After locating the line that contains "Terms & Conditions (595, 2401)" in the data below, set down exactly that line and each one after it through the line that contains "[Next] (248, 149)", and nothing more.

_Dataset entries_.
□ □ □

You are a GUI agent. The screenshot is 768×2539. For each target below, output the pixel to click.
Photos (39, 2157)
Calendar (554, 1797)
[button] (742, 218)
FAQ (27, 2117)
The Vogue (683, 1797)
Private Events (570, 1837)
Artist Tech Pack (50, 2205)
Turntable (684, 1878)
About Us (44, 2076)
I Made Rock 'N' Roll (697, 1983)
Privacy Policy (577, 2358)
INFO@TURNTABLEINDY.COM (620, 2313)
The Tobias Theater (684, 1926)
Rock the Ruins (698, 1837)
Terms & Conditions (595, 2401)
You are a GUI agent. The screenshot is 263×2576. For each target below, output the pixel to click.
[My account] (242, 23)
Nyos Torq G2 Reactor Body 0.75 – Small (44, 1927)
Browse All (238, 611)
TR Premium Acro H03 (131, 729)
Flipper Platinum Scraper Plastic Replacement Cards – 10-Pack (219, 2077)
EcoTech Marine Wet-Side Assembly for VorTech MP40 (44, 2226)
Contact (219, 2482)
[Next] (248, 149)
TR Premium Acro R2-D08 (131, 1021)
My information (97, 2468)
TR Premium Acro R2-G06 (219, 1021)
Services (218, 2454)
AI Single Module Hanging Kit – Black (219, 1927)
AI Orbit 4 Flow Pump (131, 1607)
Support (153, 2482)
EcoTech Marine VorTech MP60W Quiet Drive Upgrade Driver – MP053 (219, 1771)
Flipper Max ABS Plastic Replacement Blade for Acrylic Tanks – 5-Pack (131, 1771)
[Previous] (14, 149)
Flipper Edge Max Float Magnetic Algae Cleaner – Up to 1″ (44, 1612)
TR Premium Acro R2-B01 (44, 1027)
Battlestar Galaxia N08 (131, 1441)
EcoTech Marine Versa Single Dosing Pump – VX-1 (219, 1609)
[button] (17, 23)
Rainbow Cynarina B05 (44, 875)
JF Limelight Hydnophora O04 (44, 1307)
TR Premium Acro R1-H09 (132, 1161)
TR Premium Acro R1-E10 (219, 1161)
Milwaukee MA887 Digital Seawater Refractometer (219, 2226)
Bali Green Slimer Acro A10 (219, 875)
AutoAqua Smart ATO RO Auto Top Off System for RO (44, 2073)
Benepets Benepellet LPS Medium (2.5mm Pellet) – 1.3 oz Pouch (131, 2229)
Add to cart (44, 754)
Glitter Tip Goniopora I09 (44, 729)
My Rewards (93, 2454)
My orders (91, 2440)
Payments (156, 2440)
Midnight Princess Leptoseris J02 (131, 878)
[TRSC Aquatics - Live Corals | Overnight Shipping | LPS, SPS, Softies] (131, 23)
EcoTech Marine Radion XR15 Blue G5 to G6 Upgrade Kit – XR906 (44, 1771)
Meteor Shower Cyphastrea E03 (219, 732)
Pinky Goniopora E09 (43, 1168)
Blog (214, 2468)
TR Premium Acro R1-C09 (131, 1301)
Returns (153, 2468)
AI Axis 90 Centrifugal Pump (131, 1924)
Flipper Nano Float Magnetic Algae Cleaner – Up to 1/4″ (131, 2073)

□ □ □

_Output of the task_.
Terms & Conditions (595, 2401)
You are a GUI agent. The screenshot is 263×2576. For each target below, output the pixel to click.
[My account] (242, 23)
Nyos Torq G2 Reactor Body 0.75 – Small (44, 1927)
Browse All (238, 611)
TR Premium Acro H03 (131, 729)
Flipper Platinum Scraper Plastic Replacement Cards – 10-Pack (219, 2077)
EcoTech Marine Wet-Side Assembly for VorTech MP40 (44, 2226)
Contact (219, 2482)
[Next] (248, 149)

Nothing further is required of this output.